▶ [Directions]: Return, copied in full, every line below that contains the word "Task".

*****

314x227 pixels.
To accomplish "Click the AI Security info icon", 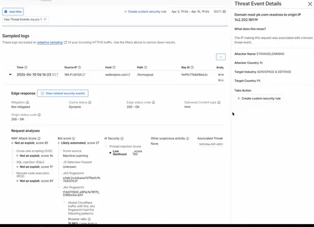I will (122, 138).
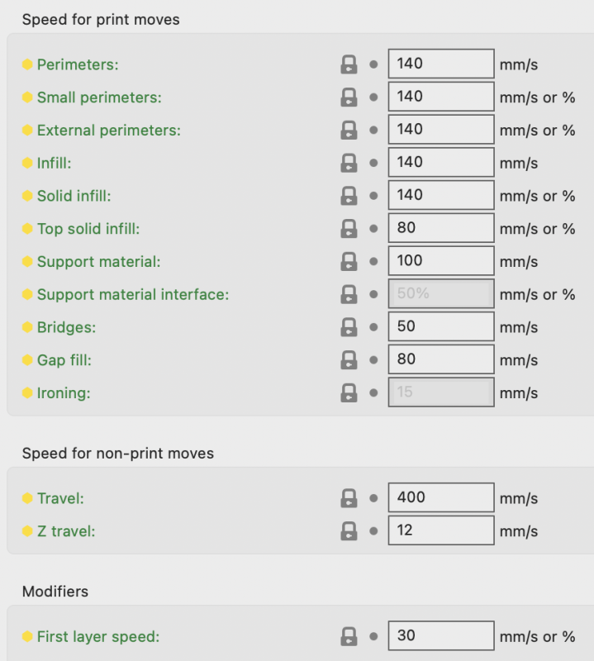The height and width of the screenshot is (661, 594).
Task: Click the First layer speed input
Action: point(441,635)
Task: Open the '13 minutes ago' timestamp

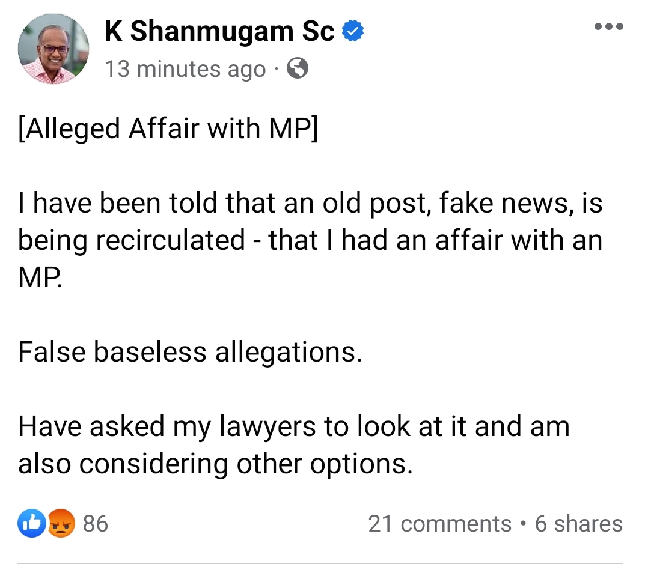Action: (185, 70)
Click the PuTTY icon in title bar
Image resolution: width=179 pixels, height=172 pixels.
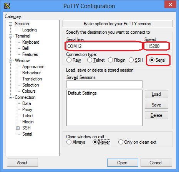click(7, 6)
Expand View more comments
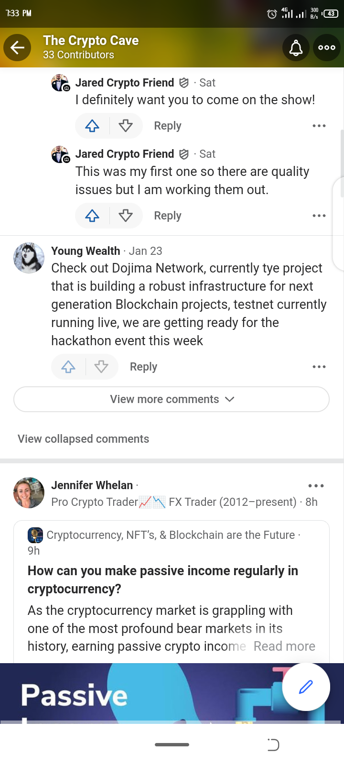344x765 pixels. (172, 399)
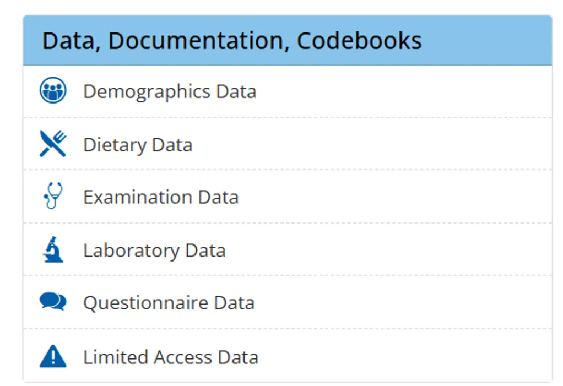The image size is (563, 386).
Task: Click the word Questionnaire in fifth row
Action: pos(146,303)
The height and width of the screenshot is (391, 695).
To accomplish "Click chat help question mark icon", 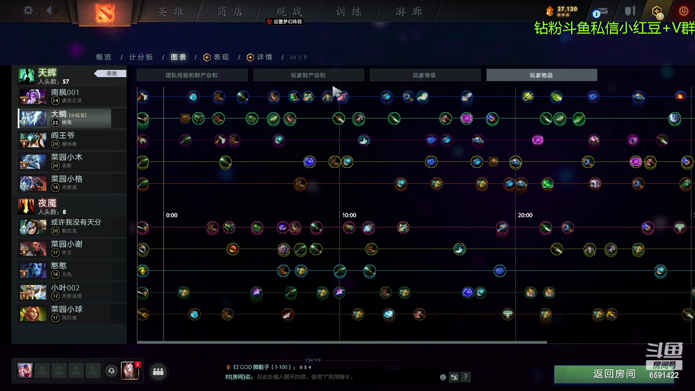I will (x=466, y=377).
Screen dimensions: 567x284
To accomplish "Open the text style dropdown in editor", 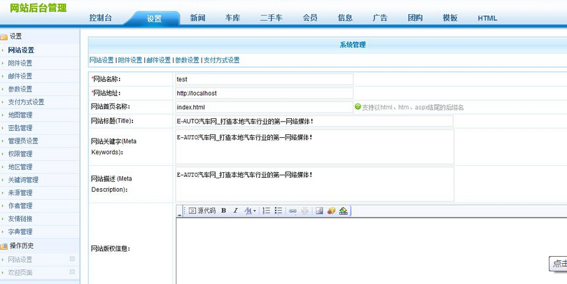I will pyautogui.click(x=250, y=211).
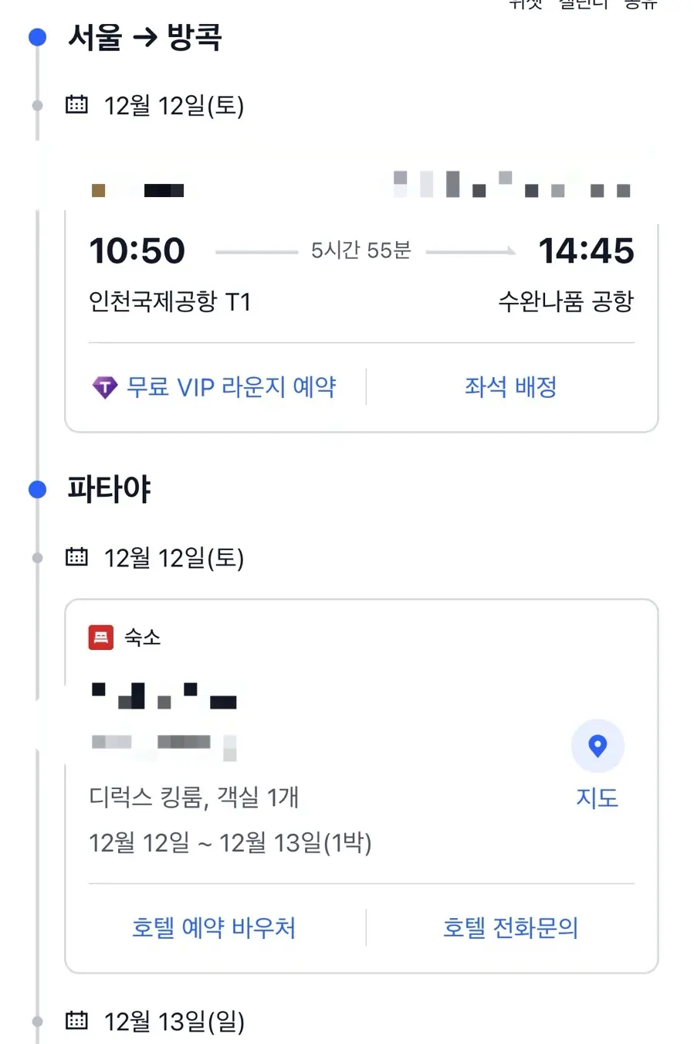The width and height of the screenshot is (694, 1044).
Task: Tap the 파타야 section heading
Action: pyautogui.click(x=109, y=489)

*****

▶ [Expected output]:
Task: Click the First layer speed input
Task: Open the '13 minutes ago' timestamp
Task: Click the word Questionnaire in fifth row
Task: Tap the 파타야 section heading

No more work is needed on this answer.